§ **What the task requires**: Locate every line in the records below that contains the string "This", and copy each of those lines.

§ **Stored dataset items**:
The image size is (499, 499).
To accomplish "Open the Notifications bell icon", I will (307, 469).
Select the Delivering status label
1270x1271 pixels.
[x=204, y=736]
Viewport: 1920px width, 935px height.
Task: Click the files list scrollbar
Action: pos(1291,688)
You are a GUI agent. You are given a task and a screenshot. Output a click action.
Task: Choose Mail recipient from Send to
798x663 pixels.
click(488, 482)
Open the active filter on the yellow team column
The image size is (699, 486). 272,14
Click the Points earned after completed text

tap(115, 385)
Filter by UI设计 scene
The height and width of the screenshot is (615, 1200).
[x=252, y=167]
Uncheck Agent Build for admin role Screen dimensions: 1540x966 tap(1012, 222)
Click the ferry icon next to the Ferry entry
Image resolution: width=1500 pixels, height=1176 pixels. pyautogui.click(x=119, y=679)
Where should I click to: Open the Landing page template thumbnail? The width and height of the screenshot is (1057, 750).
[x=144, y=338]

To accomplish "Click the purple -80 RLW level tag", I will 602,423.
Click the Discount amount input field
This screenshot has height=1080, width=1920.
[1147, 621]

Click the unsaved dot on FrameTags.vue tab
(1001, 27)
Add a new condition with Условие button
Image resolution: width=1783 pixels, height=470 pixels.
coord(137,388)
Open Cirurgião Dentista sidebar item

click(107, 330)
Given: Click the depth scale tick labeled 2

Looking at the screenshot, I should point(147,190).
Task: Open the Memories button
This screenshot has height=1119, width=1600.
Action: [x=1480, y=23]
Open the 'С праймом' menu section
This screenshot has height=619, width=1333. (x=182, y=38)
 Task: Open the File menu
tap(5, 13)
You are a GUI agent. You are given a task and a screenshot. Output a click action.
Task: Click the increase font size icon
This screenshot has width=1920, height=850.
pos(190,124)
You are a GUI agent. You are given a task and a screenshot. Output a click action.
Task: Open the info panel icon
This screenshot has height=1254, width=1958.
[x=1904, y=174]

§ **Written solution**:
This screenshot has height=1080, width=1920.
This screenshot has height=1119, width=1600.
This screenshot has height=619, width=1333. (x=182, y=38)
This screenshot has width=1920, height=850.
This screenshot has height=1254, width=1958.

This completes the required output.